Un elenco sin fisuras es otro puntal de la versión, en especial Adrienn Miksch como Marta, aportando una pureza vocal que contrasta con el horror que la rodea; en sus límpidos ataques, radiante claridad y proyección, encarna la luz de la ópera. La griega Daveda Karanas como Liese convence en un papel ambivalente e ingrato, al mismo alto nivel el tenor David Danholt como su marido, el cónsul Walter. Mención honorífica para la Katya de Anna Gorbachova, a cargo de la canción rusa a capella Tú mi vallecito, y Kathryn Day de rica sonoridad. El renglón masculino sale ganando con el querible Tadeusz de John Moore y un coro magistral preparado por Katherine Kozak que enmarca el drama con la debida solvencia. Steven Mercurio dirige atento y da el respiro necesario en una orquesta que irrumpe para sacudir, espantar, enfatizar o acompañar con dulzura o piedad.

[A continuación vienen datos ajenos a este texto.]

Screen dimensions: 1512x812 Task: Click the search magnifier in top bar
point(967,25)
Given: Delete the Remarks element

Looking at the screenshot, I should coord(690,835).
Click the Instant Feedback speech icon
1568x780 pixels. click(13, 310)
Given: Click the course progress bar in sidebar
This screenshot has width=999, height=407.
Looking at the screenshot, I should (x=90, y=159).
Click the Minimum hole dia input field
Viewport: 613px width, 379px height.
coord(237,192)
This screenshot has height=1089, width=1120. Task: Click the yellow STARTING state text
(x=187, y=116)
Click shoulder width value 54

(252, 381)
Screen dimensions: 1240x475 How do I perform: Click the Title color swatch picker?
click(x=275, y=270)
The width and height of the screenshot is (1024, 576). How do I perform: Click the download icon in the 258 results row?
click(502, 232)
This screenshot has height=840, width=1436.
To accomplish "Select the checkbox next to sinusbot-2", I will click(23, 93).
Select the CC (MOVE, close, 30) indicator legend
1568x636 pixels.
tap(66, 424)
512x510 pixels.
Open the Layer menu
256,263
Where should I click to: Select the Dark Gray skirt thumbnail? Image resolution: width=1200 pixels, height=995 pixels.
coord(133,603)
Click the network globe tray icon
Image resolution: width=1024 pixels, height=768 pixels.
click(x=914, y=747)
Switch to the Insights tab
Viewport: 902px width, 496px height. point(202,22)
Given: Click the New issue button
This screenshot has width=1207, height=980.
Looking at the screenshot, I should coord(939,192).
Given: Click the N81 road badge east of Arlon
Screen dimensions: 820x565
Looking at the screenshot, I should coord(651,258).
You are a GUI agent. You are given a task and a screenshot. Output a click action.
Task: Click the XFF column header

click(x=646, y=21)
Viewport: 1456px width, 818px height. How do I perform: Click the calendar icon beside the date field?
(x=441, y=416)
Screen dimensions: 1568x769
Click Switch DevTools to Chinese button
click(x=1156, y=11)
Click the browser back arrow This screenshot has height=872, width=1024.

La pasajera es una valiosa adición al repertorio lírico de posguerra y un paso importante para Florida Grand Opera al presentar una puesta en escena de nivel internacional. En el calmo epílogo, el chirriante vals del comandante que martillea implacable en la memoria cede a la elegía de Marta junto al rio (“Si los olvidamos, nos extinguiremos”), mientras Liese la contempla devastada. No hay vencedores ni vencidos, la guerra es la separación de quienes se aman.
De visión obligatoria, La pasajera es una oportunidad para volver a reflexionar sobre un “nunca mas” que garantice humanidad a una especie sometida al constante peligro de autodestrucción; donde el silencio final se impone ominoso a la ovación merecida para su elenco superlativo.